#### Recorded information
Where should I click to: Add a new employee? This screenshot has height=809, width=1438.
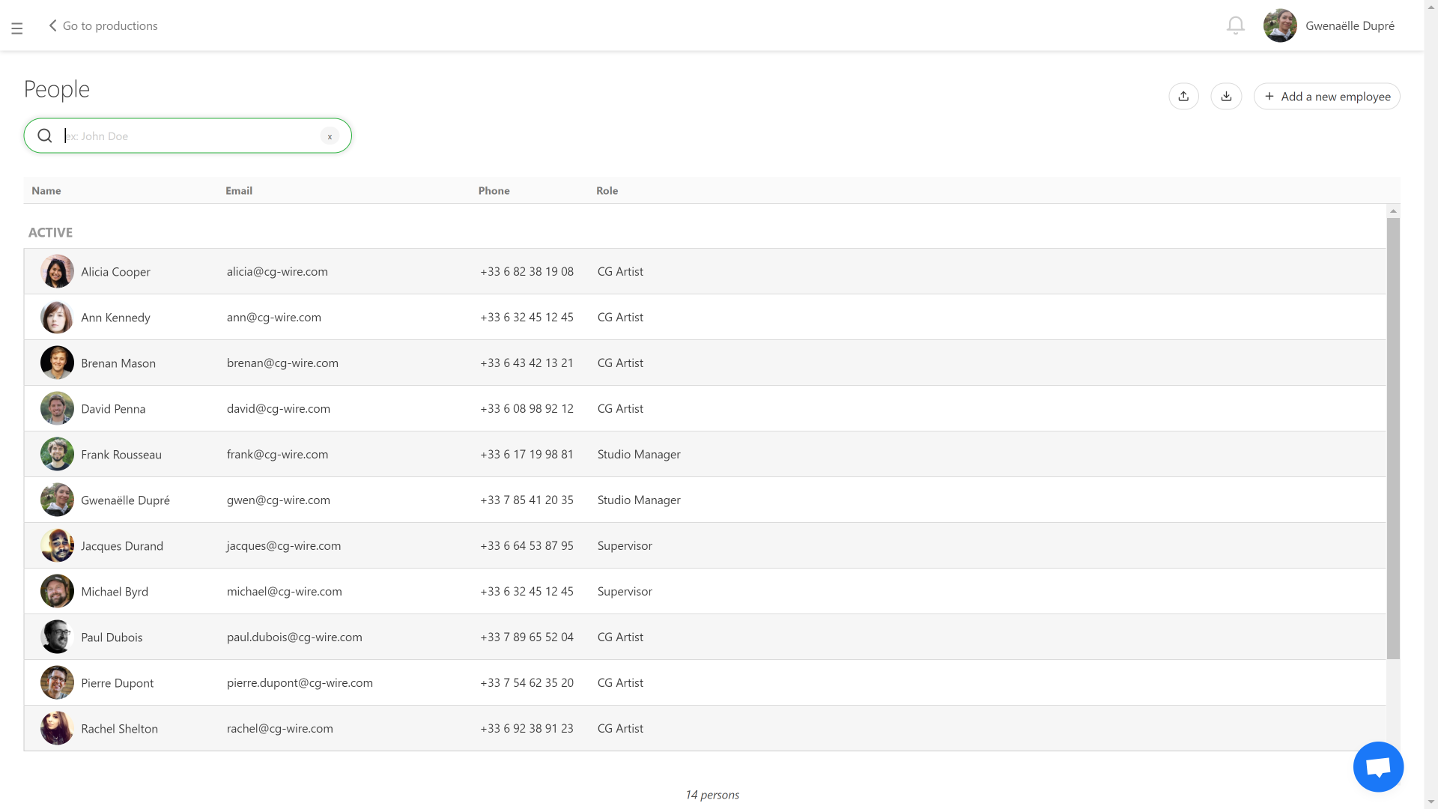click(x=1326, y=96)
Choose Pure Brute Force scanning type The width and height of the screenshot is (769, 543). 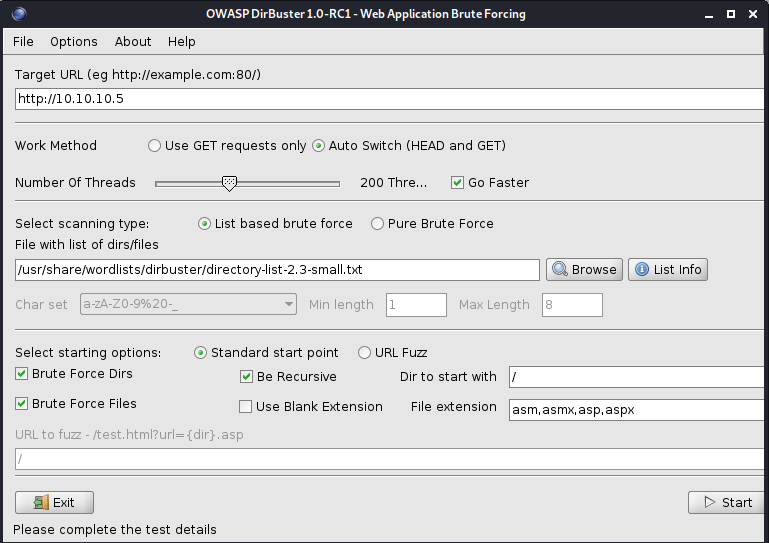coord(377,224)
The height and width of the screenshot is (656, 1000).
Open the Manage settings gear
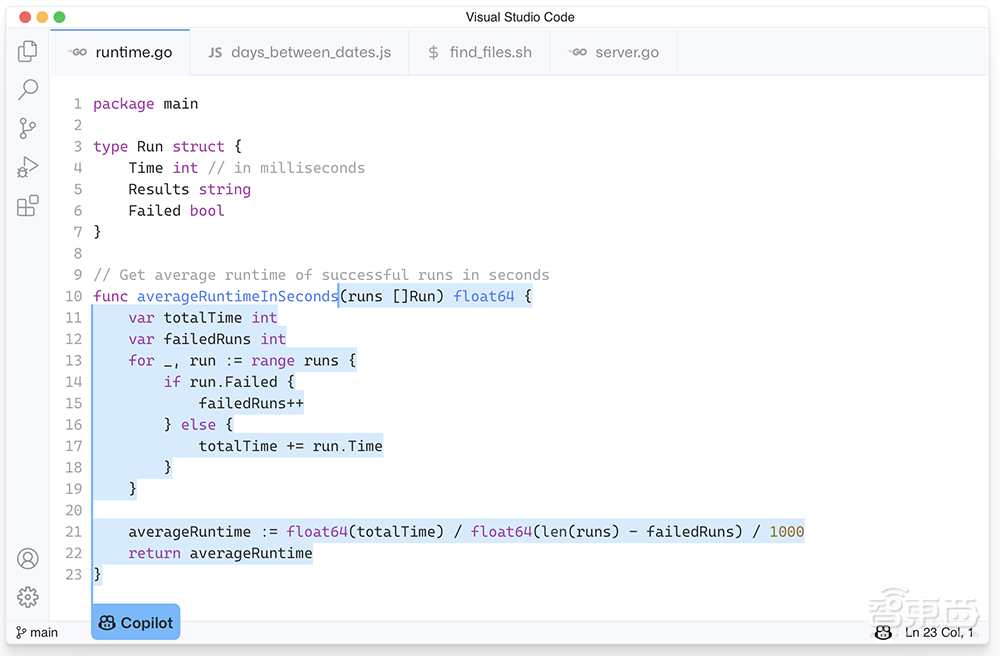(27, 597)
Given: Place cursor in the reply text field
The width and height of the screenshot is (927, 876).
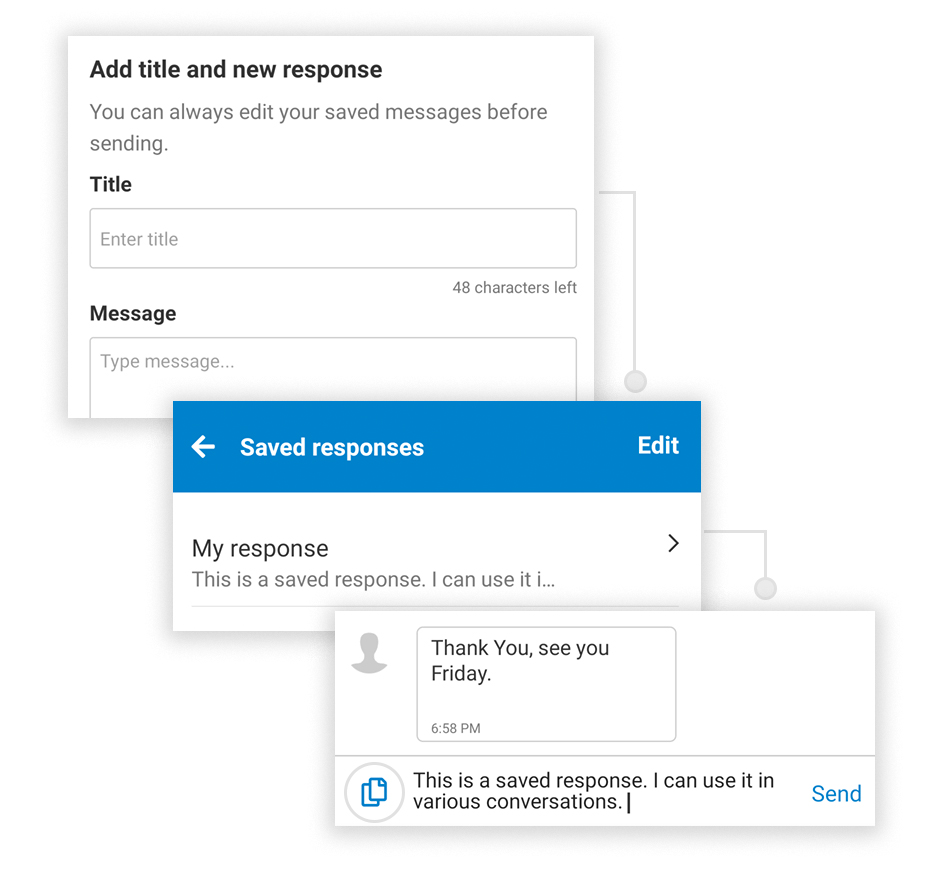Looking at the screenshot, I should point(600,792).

#### Your instructions
Could you write out the records again, starting with the line containing "Given: Place cursor in the reply text field" and going on through the end of the records, switching "reply" to "message" and leaving everything else unchanged? Leave the pictures out.

#### Written reply
Given: Place cursor in the message text field
The width and height of the screenshot is (927, 876).
Looking at the screenshot, I should point(600,792).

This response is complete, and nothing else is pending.